节选文字:
####################

说实在的,我一向喜欢行书和草书,对于隶书从来不感兴趣。这可能是由我的固执的偏见造成的,因为我以为隶书的运笔、结体总有一个模式存在,显得机械、呆板和缺少生气,更难形成自己的风格。但是,看了刘小波的隶书作品着实让我感到震撼。这些作品不仅强烈地吸引了我的眼球,颠覆了我对隶书的审美偏见,丰富了我的书法审美趣味,并渐渐地喜欢上了隶书。当然,在今人书写的隶书中,我尤其喜欢刘小波的隶书。譬如这本《东泥隶书〈文心雕龙〉》就让我反复观赏,爱不释手。该书共有91页,收入27件、89幅隶书作品。这些隶书作品,从书写内容看,有《文心雕龙》一书的篇、段、句;从书写形式看,有小品(包括折扇、团扇和芭蕉扇等各种扇面)、条幅(包括横轴和竖轴)、折页和长卷等。接下来,我谈谈自己的解读心得。

一、谈其师承。书法艺术是最讲究传统和家法的,初学者都要经过临帖摹仿的阶段,都有自己的师法对象,或师碑,或师简,或师帖,各有所选择。如果不是这样,随意书写,要么就不入流,要么就缺少内涵。据刘小波说,他师法的对象主要是《汉司隶校尉鲁峻碑》和西汉简书。其实,从刘小波的隶书作品看,他师法的对象不仅仅局限于此。固然,他潜心临摹《鲁峻碑》多年,学其方劲厚重,古朴自然。但是,让我看,他是转益多师,自成风格。他师碑帖,效法的是《熹平石经·周易》等,其隶书的运笔、结体和书风,大都取之于此;他师简帛,效法的是临沂银雀山汉简《孙子兵法》和马王堆帛书《皇帝书》等,学其波磔的舒展延伸;他师甲骨文,取法其运笔的细劲平直;他师金文,取法其运笔的藏锋厚重;他师魏碑,取法其方笔斩截。这些作为传统的书法艺术资源,在他的隶书作品中都有较为充分的表现。总之,我认为,在刘小波的隶书作品中蕴含着丰富的传统书法元素,尽管不能说其一笔一画皆有来处,但却可以说他的隶书是有根基、有师承的,而且具有比较丰富的传统书法文化内涵。

####################

数据行:
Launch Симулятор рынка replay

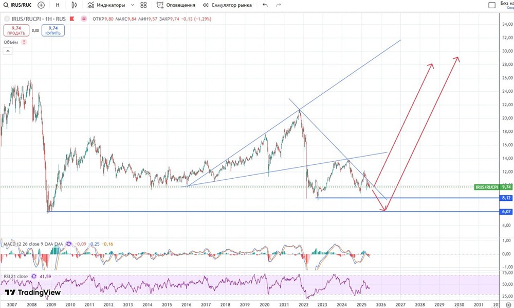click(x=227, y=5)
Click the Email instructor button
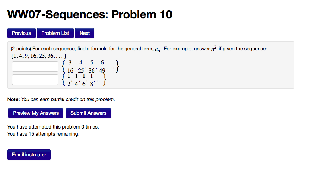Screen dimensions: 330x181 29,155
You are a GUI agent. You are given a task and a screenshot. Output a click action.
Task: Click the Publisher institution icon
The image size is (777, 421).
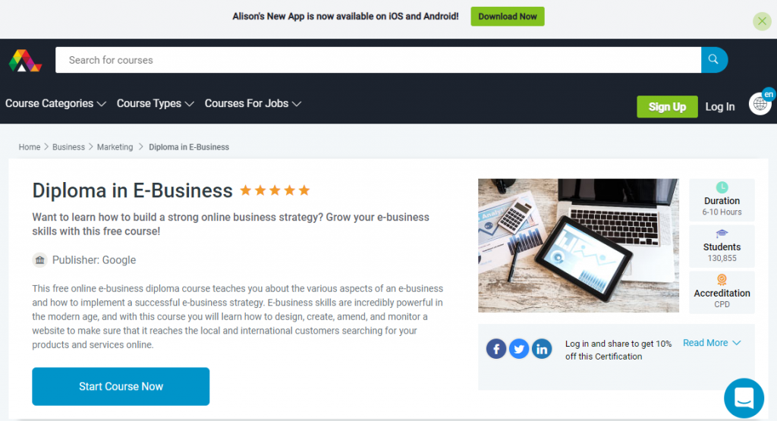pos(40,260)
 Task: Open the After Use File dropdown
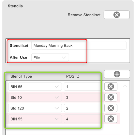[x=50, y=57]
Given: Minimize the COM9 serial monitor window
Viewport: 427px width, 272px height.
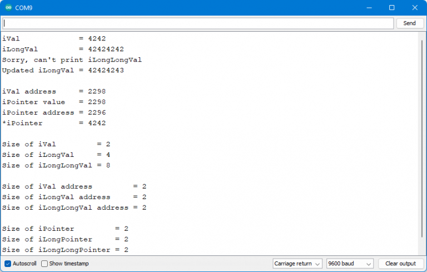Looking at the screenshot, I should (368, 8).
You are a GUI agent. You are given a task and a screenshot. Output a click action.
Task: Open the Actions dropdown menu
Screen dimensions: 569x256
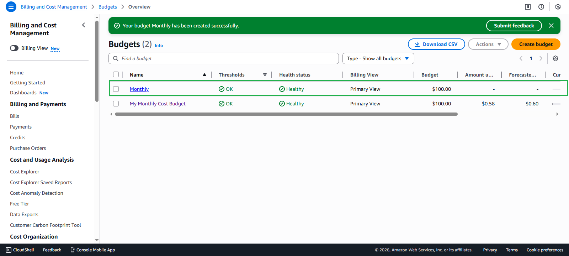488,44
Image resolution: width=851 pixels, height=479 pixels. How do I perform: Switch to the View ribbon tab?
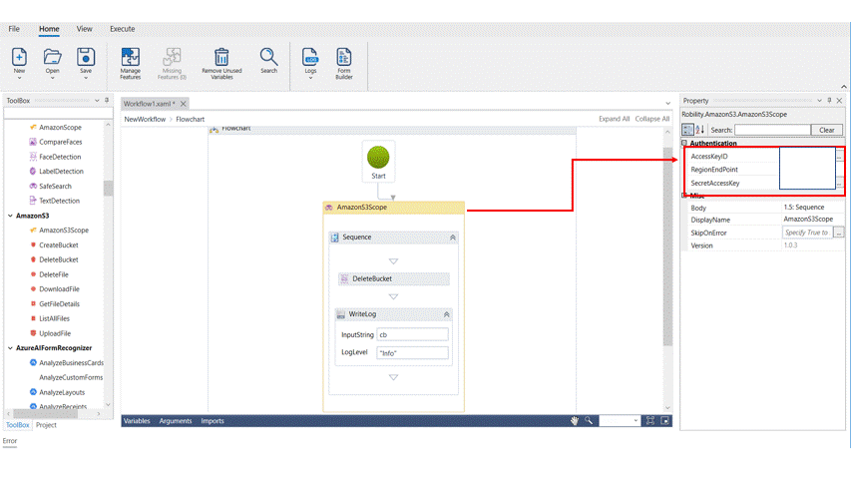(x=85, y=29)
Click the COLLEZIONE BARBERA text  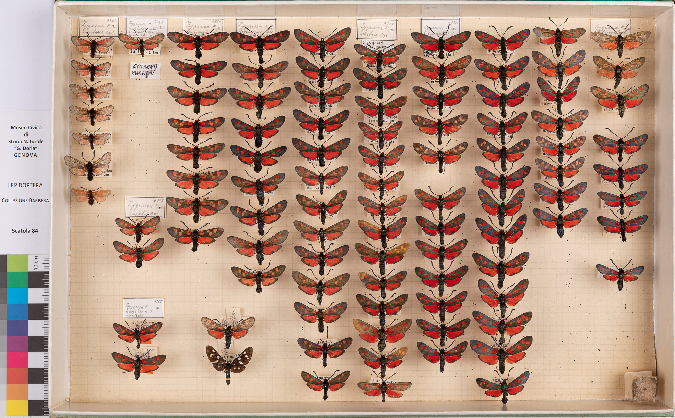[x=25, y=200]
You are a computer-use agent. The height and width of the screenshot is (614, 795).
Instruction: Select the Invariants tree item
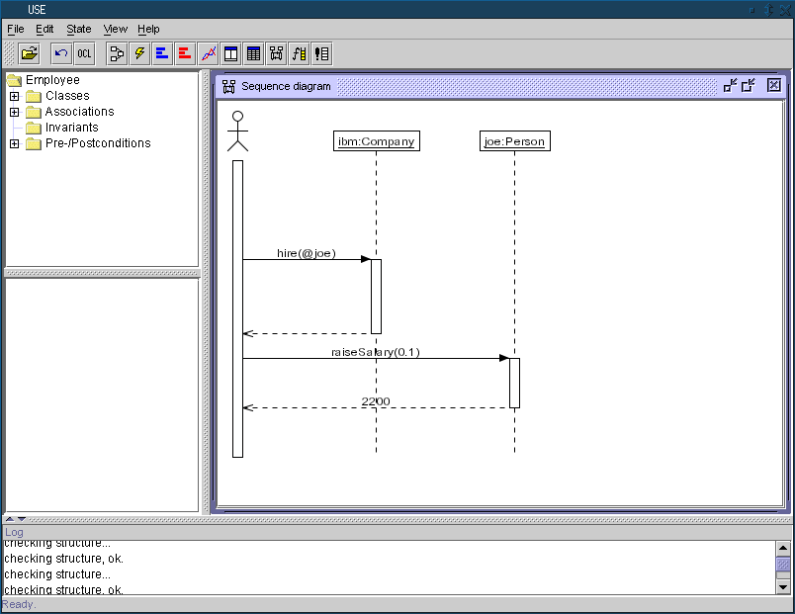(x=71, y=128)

####################

任务: 你能把上面谈刘小波隶书的节选文字一字不改地完整抄写一遍吗?

完整答案:
说实在的,我一向喜欢行书和草书,对于隶书从来不感兴趣。这可能是由我的固执的偏见造成的,因为我以为隶书的运笔、结体总有一个模式存在,显得机械、呆板和缺少生气,更难形成自己的风格。但是,看了刘小波的隶书作品着实让我感到震撼。这些作品不仅强烈地吸引了我的眼球,颠覆了我对隶书的审美偏见,丰富了我的书法审美趣味,并渐渐地喜欢上了隶书。当然,在今人书写的隶书中,我尤其喜欢刘小波的隶书。譬如这本《东泥隶书〈文心雕龙〉》就让我反复观赏,爱不释手。该书共有91页,收入27件、89幅隶书作品。这些隶书作品,从书写内容看,有《文心雕龙》一书的篇、段、句;从书写形式看,有小品(包括折扇、团扇和芭蕉扇等各种扇面)、条幅(包括横轴和竖轴)、折页和长卷等。接下来,我谈谈自己的解读心得。

一、谈其师承。书法艺术是最讲究传统和家法的,初学者都要经过临帖摹仿的阶段,都有自己的师法对象,或师碑,或师简,或师帖,各有所选择。如果不是这样,随意书写,要么就不入流,要么就缺少内涵。据刘小波说,他师法的对象主要是《汉司隶校尉鲁峻碑》和西汉简书。其实,从刘小波的隶书作品看,他师法的对象不仅仅局限于此。固然,他潜心临摹《鲁峻碑》多年,学其方劲厚重,古朴自然。但是,让我看,他是转益多师,自成风格。他师碑帖,效法的是《熹平石经·周易》等,其隶书的运笔、结体和书风,大都取之于此;他师简帛,效法的是临沂银雀山汉简《孙子兵法》和马王堆帛书《皇帝书》等,学其波磔的舒展延伸;他师甲骨文,取法其运笔的细劲平直;他师金文,取法其运笔的藏锋厚重;他师魏碑,取法其方笔斩截。这些作为传统的书法艺术资源,在他的隶书作品中都有较为充分的表现。总之,我认为,在刘小波的隶书作品中蕴含着丰富的传统书法元素,尽管不能说其一笔一画皆有来处,但却可以说他的隶书是有根基、有师承的,而且具有比较丰富的传统书法文化内涵。